I've inherited a warehouse that has multiple records on a fact table that represent the same individual. For example, they were originally loaded with an Id number of 12345 and assigned a key that we shall call 333. A year or two later the same individual was loaded again but a different Id number was given (12354) so when loaded they were thought to be a new individual thus assigned a new foreign key (444).
Now a few months ago we were sent a new dataset telling us that ID 12345 and 12354 should be the same, so the two Ids were merged and now the fact table has the following two rows for this individual:
Key ID
333 12354
444 12354
That part was easy enough. Trick is the keys are used on various tables. Now, some tables will link to ID 12354 via key 333 and other tables from 444. Obviously, this isn't good, especially since several Ids were incorrectly loaded originally..
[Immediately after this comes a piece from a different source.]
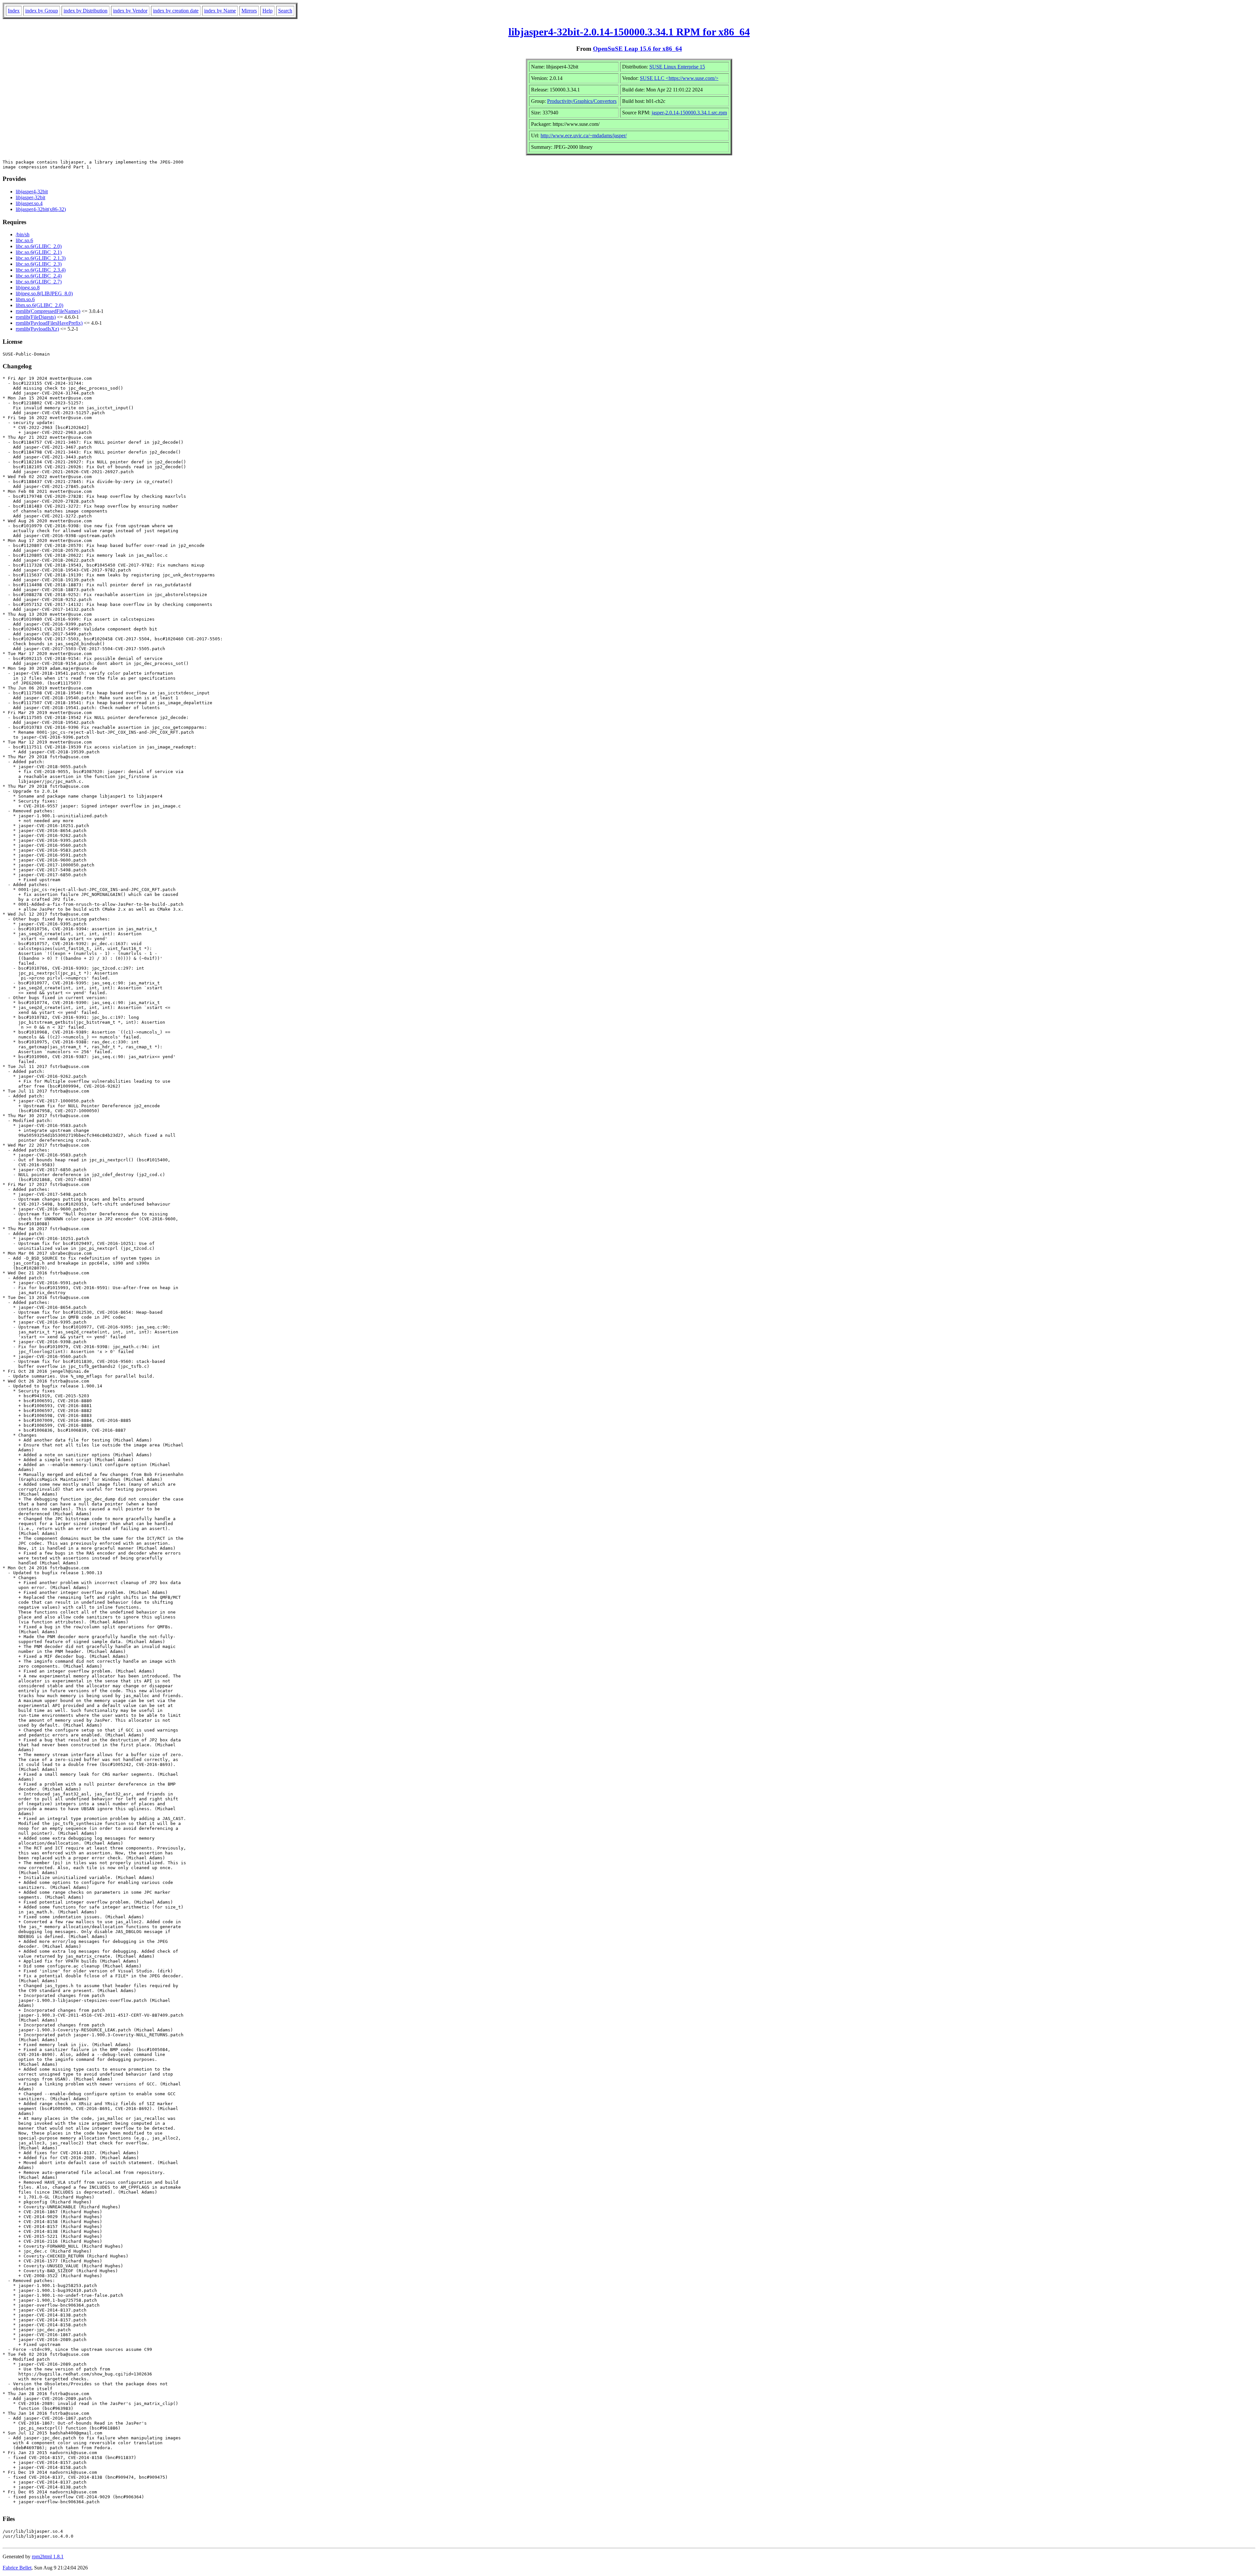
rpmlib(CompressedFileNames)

Is there a better answer than deciding on one key to use, combing through every fact table we have, checking to see what key is used, then assigning it the correct key of the so that all tables use the same key for an ID, then close out either 333 or 444?
Does that make any sense? Seems to be the way to go, but am curious if anyone has had to deal with anything similar.
Thanks, all!
When faced with similar issues my first step has been to make sure I don't have:
The problematic key associated with yet another Id
Either of Id associated with yet another Key value.
Since about 1/3 of the time one of the two above conditions fails much fun ensues, but boils down to the following:
Backup everything so you can restart if needed.
Document what changes need to be made to make all of the data consistent
Get approval for the changes
Change it
Test and verify the changes worked everywhere
If there is a source file(s) that if re-read would reintroduce the issue, modify the corresponding records there as well.
But I've never had to deal with data with very many of these types of records, only a few dozen or so.
@LinusH, ha! Well, I wish they weren't as interesting as they are, but I'm happy to give the experts here something to think about. 🙂
@ballardw, I'm _always_ backing up...
I think I'm liking the idea of the link table. As it is, the way this data is used two tables are pretty much always joined anyway, so it would be easier for our reporting team to just use the one table, instead of having to consistently join two tables first.
In doing so, this link table would have both keys in it as two separate columns? Would our report staff need to check each key column when they join or lookup data on this table?
Thanks!
I agree it's an interesting problem, as what you've described is the very common duplicate customer issue. In my experience most IT systems that deal with customer data are prone to having duplicate customers. Often they come about because of inadequate checking of existing customers when adding a new one. Where I am working now though they are also created deliberately because of system restrictions!
I also agree that a link table or what I would call a duplicate customer table is the way to go. As a general rule it is not good practice to change historical fact table data with corrections found later. The reason for this is if you repeat reports for that same period you will get different answers. A data warehouse should give you repeatable results for the same point in time no matter when you run them.There are exceptions to this of course perhaps where the errors are so large they need to be restated.